Perayaan Tahun Baru telah menjadi tradisi yang melekat di tengah -tengah masyarakat, baik di negara Barat maupun Timur, termasuk juga di Indonesia. Perayaan Tahun Baru telah menjadi tradisi momen yang dirayakan oleh berbagai lapisan masyarakat di seluruh dunia, pun termasuk umat Islam. Merayakan tahun baru telah menjadi hal umum di berbagai kalangan, termasuk di tengah masyarakat Muslim. Namun, hal ini juga menjadi bahan diskusi di kalangan ulama. perayaan ini sering menjadi topik diskusi karena adanya berbagai aspek budaya, agama, dan syariat yang terlibat. Para Ulama memiliki pandangan yang berbeda terkait hukum perayaan tahun baru, tergantung pada perspektif syariat dan konteks sosial.
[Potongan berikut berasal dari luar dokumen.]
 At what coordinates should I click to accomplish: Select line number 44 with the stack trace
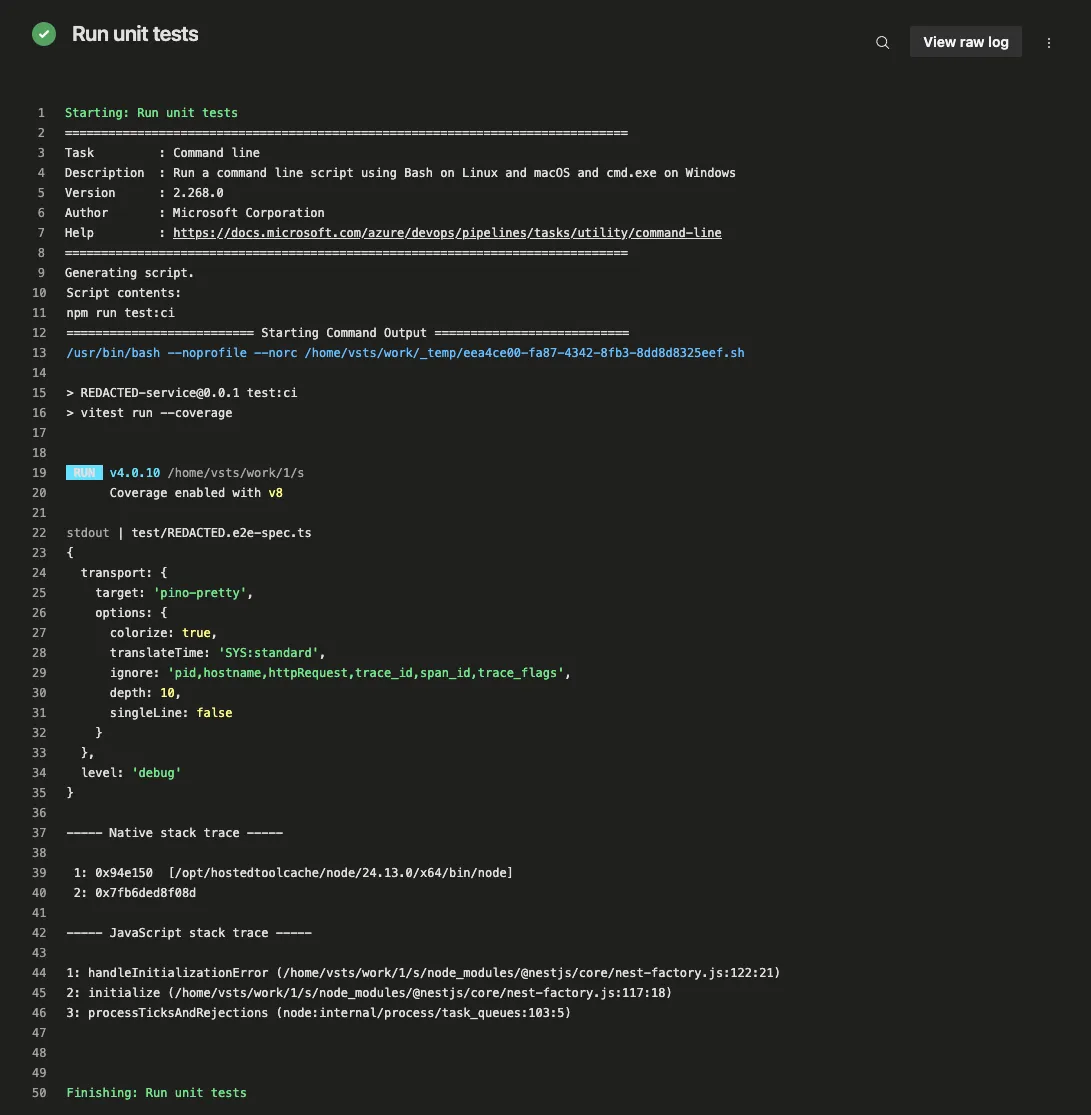tap(39, 972)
Dengan demikian muncul lah suatu pertanyaan dalam diri kita, Apakah kita selama ini merayakan tahun baru suatu hal yang keliru dalam Islam? Atau apakah merayakan tahun baru telah melanggar Syariat Islam? Apakah perayaan ini dapat dibenarkan dalam Islam, atau justru harus dihindari?
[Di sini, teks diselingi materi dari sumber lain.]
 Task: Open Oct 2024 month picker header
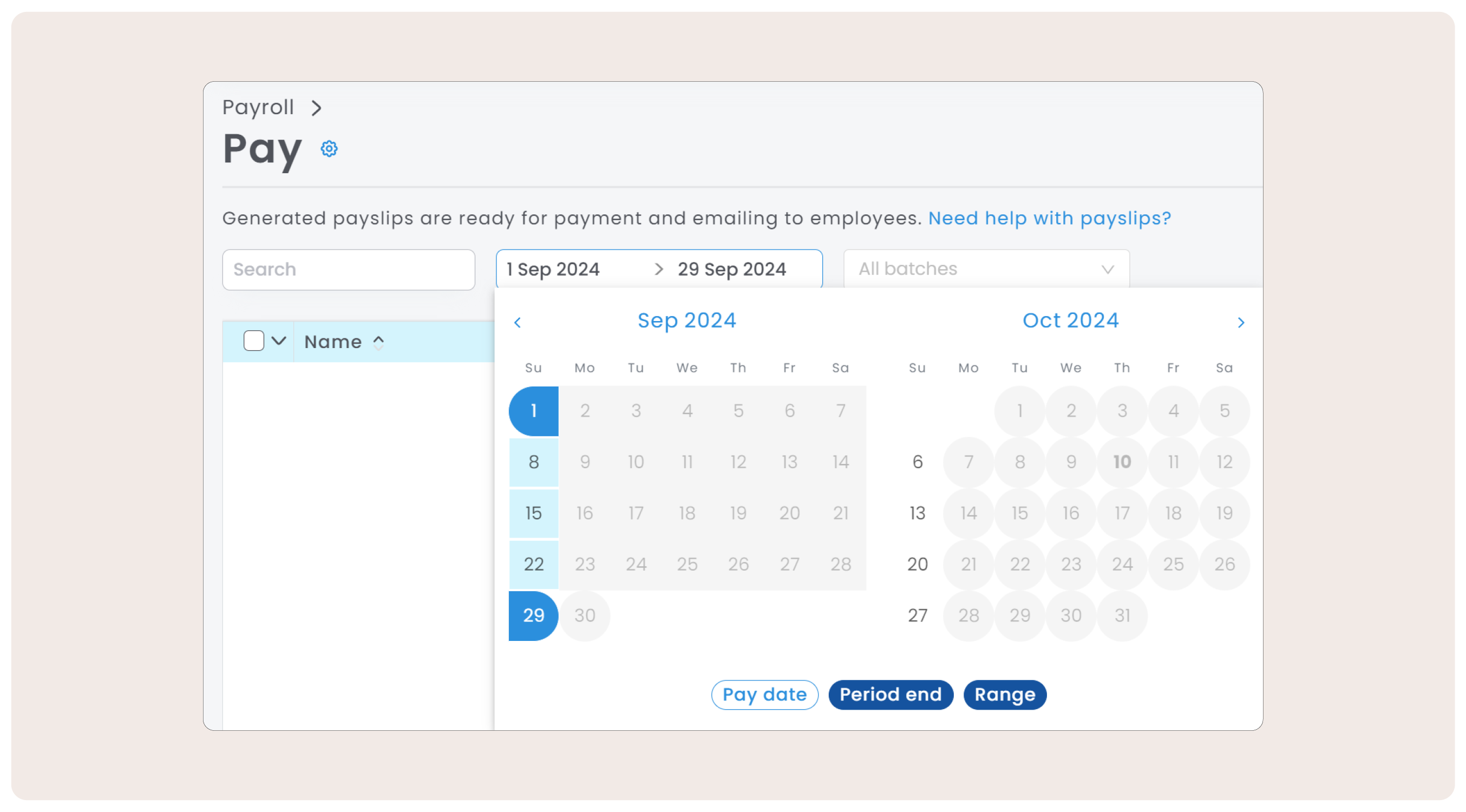(x=1070, y=320)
Nah sobat hukum, penulis akan menguraikan berbagai Bagaimana pandangan para ulama tentang perayaan Tahun Baru. Berikut adalah penjelasan dari berbagai ulama mengenai perayaan tahun baru.
Pandangan yang Membolehkan dengan Syarat
Sebagian ulama berpendapat bahwa perayaan Tahun Baru adalah mubah (diperbolehkan) selama tidak bertentangan dengan syariat Islam. Mereka melihat perayaan ini sebagai tradisi sosial yang bersifat netral, bukan bagian dari ritual keagamaan tertentu.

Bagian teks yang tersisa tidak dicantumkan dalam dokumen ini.